WORK TO BE COMPLETED: From the entries below, gather every line containing the string "screenshot".

RECORDS FOR PROCESSING:
/---

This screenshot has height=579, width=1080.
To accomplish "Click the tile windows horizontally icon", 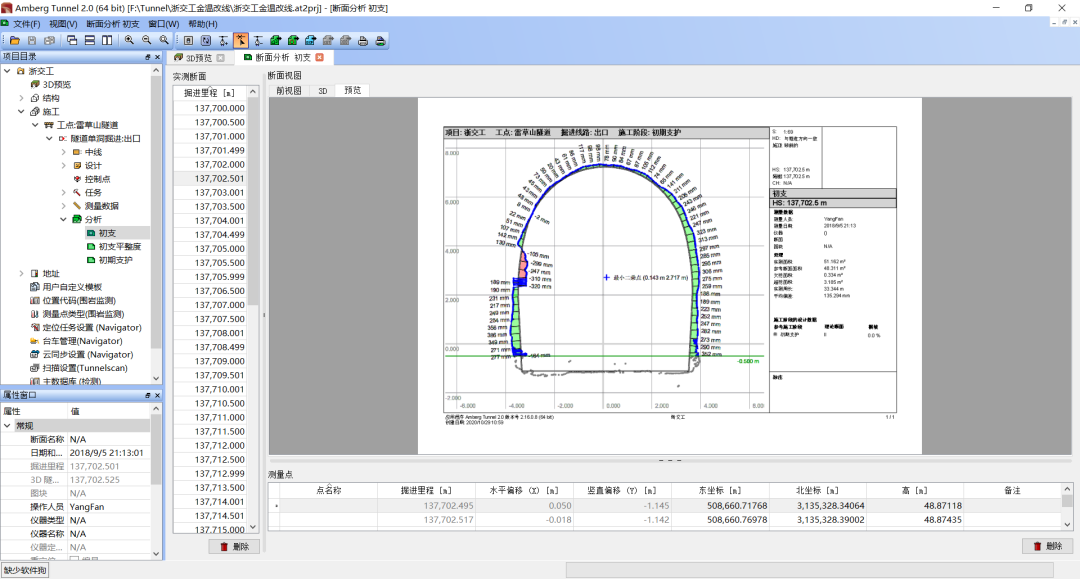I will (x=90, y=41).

\---
/---

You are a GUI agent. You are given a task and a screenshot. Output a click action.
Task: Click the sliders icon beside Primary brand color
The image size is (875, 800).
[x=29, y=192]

\---

EXERCISE RESULT:
This screenshot has height=579, width=1080.
You are a GUI agent. You are given a task and a screenshot. Output a click action.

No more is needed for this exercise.